▶ **Exercise objective**
All pictures should be dropped, and only the lines from the top of the entries below through the line containing "This screenshot has width=1568, height=773." repeated exactly, both ends included.

Stored items:

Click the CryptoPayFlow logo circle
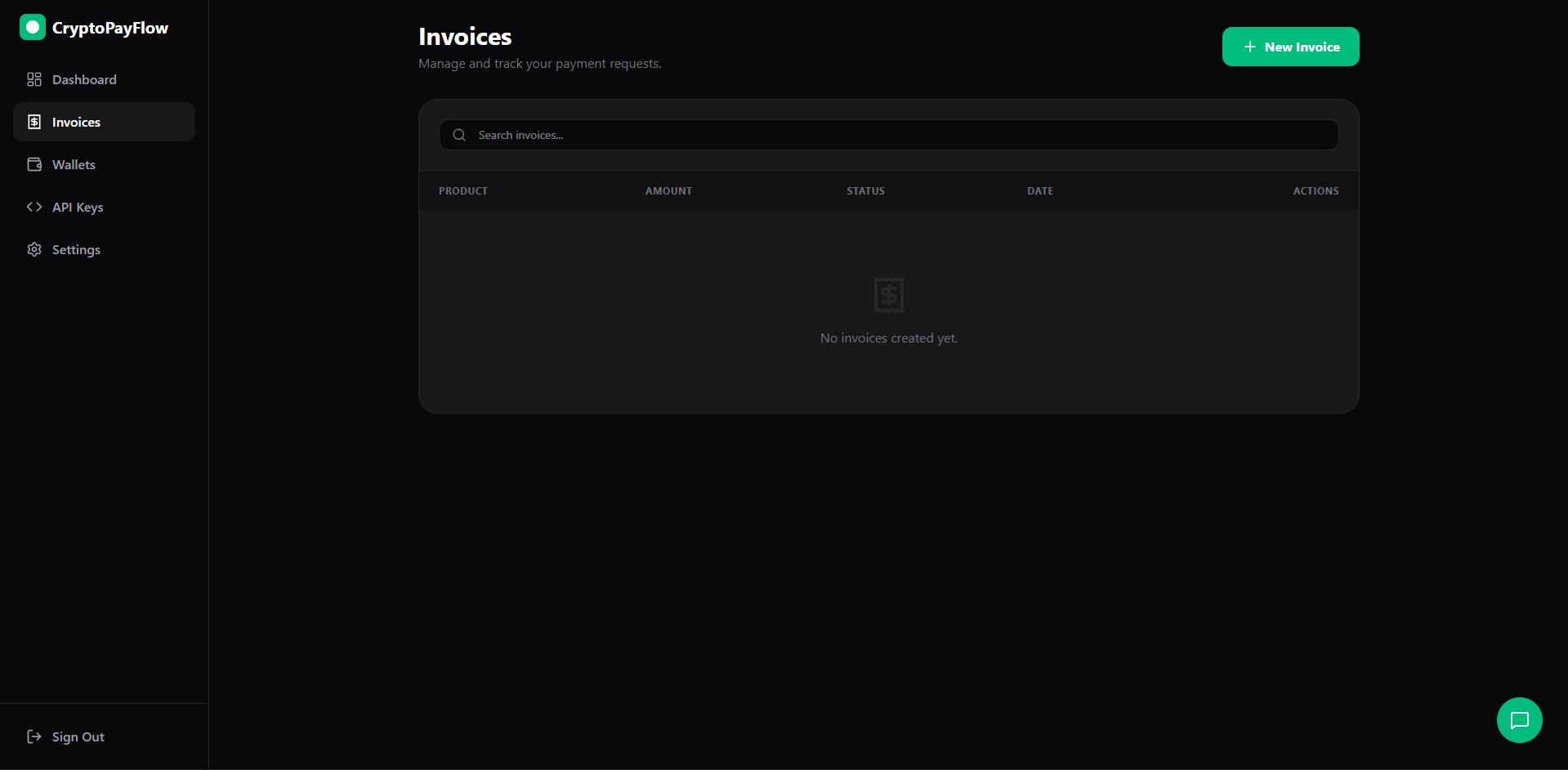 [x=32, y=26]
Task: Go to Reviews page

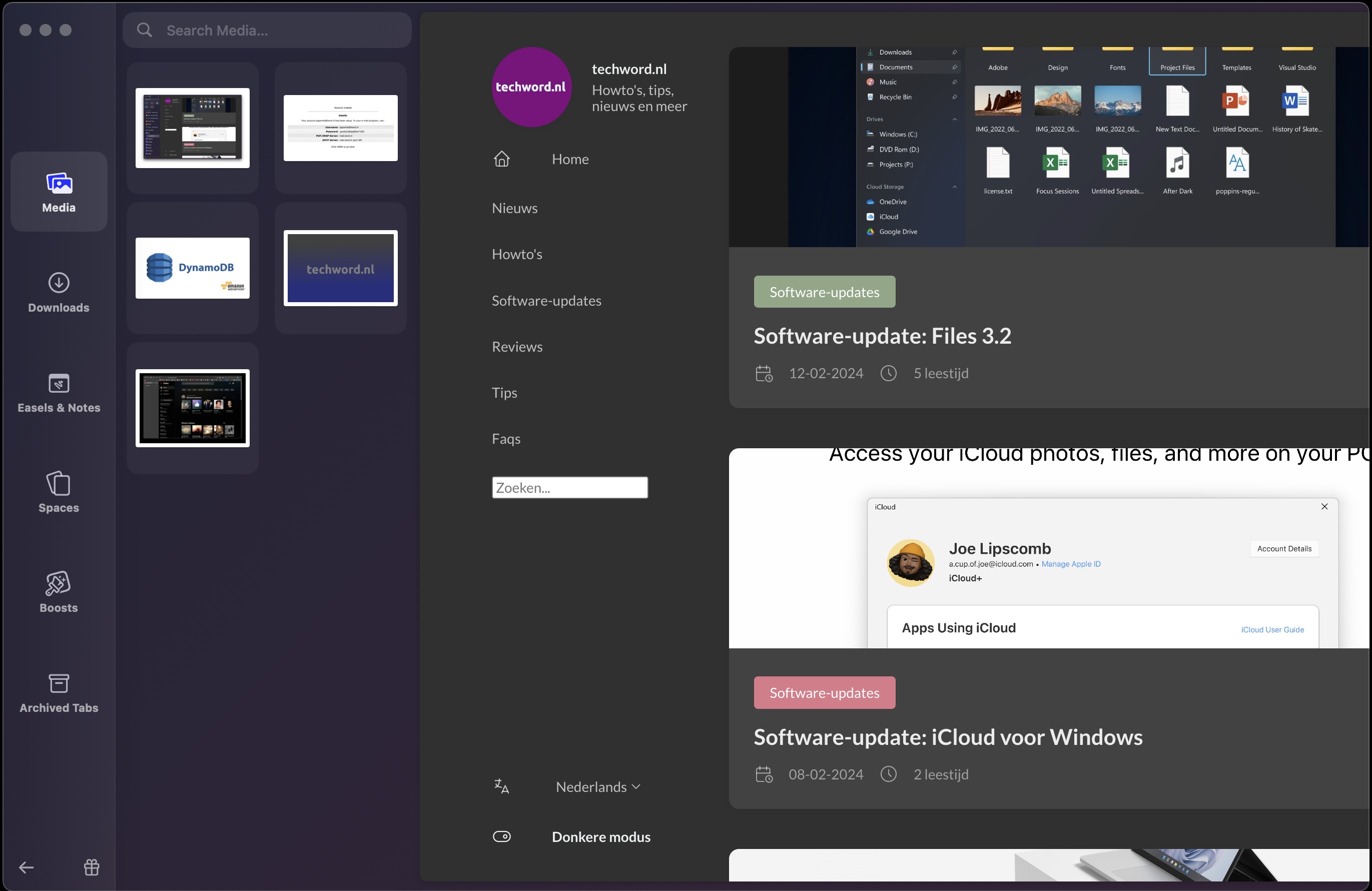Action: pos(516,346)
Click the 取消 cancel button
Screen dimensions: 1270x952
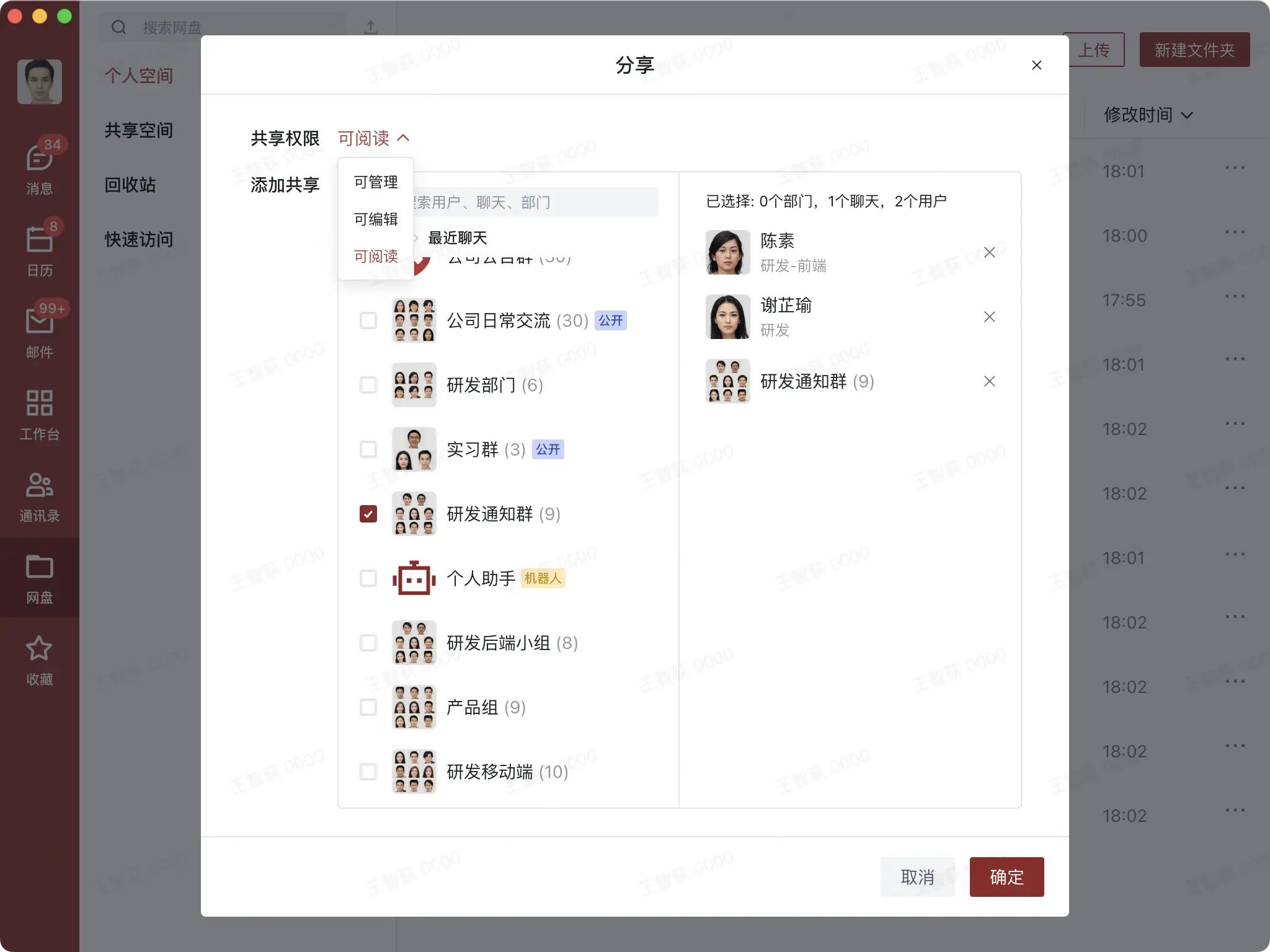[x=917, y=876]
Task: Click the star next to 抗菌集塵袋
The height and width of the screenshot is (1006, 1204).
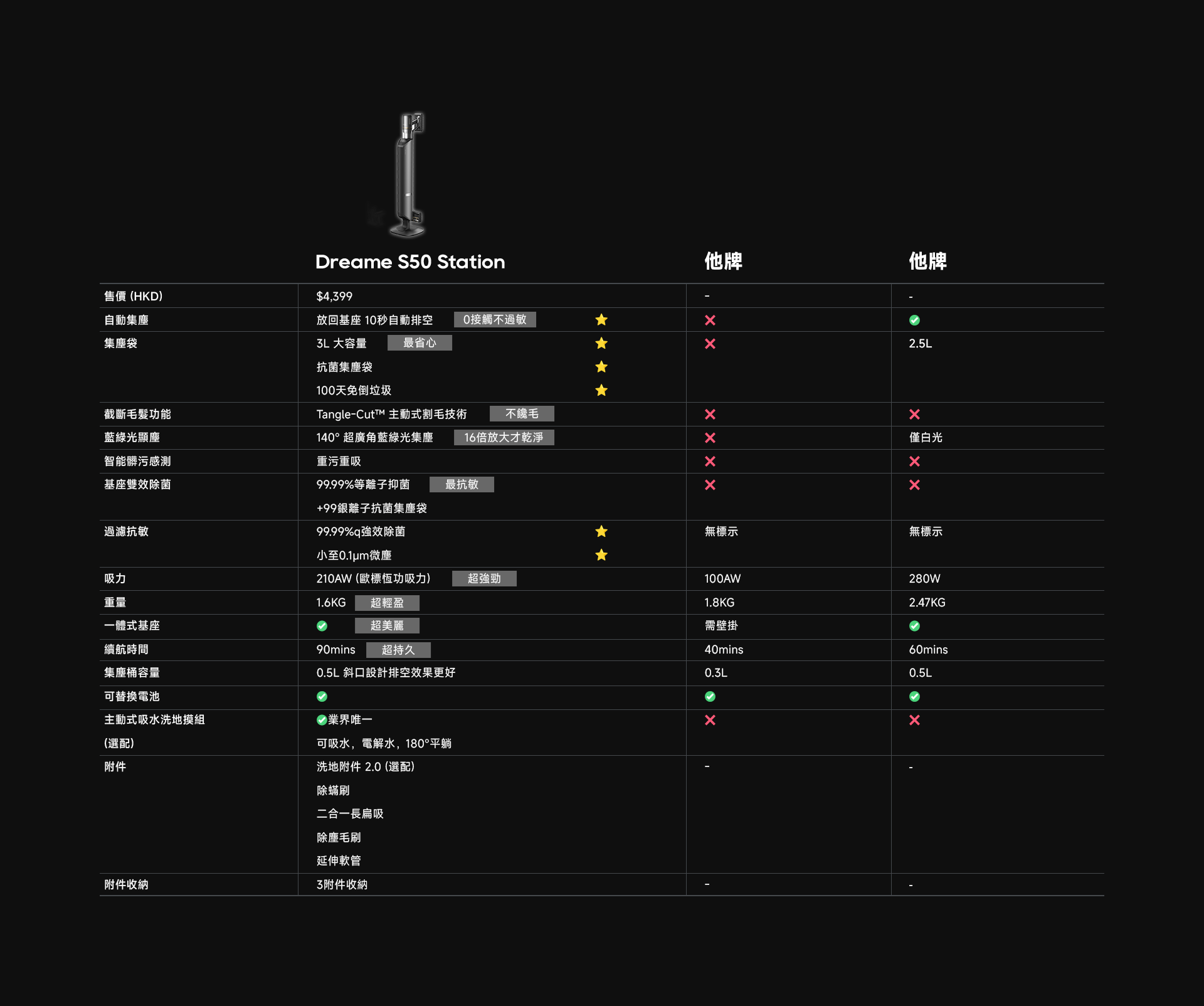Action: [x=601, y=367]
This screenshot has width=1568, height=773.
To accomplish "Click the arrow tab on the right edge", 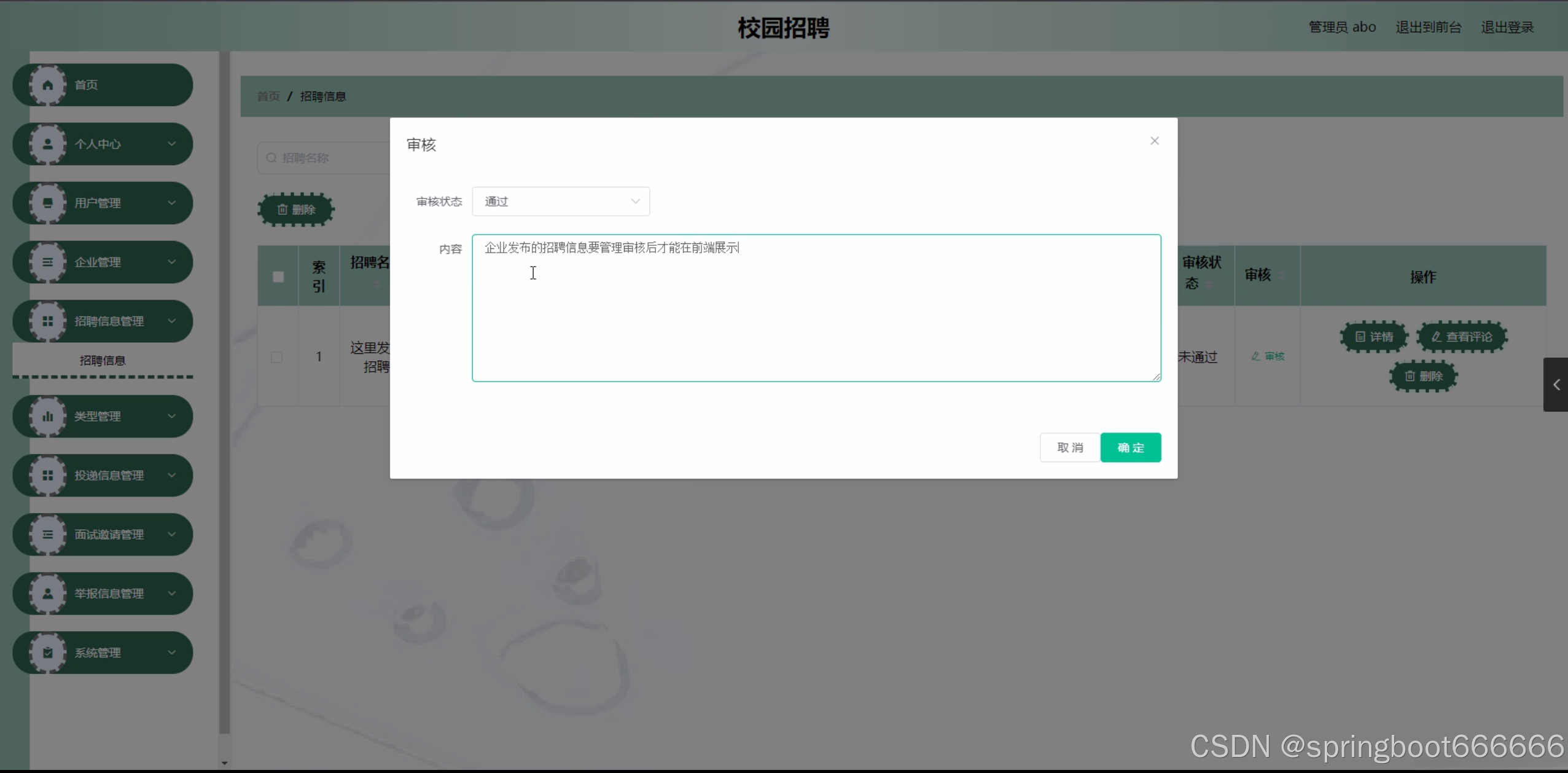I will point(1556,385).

▶ **Problem solution**
Click the CryptoPayFlow logo circle
 [x=32, y=26]
Task: Go to Reviews page

Action: pos(516,346)
Click the 取消 cancel button
Screen dimensions: 1270x952
[x=917, y=876]
Task: Click the star next to 抗菌集塵袋
The height and width of the screenshot is (1006, 1204).
Action: [x=601, y=367]
This screenshot has width=1568, height=773.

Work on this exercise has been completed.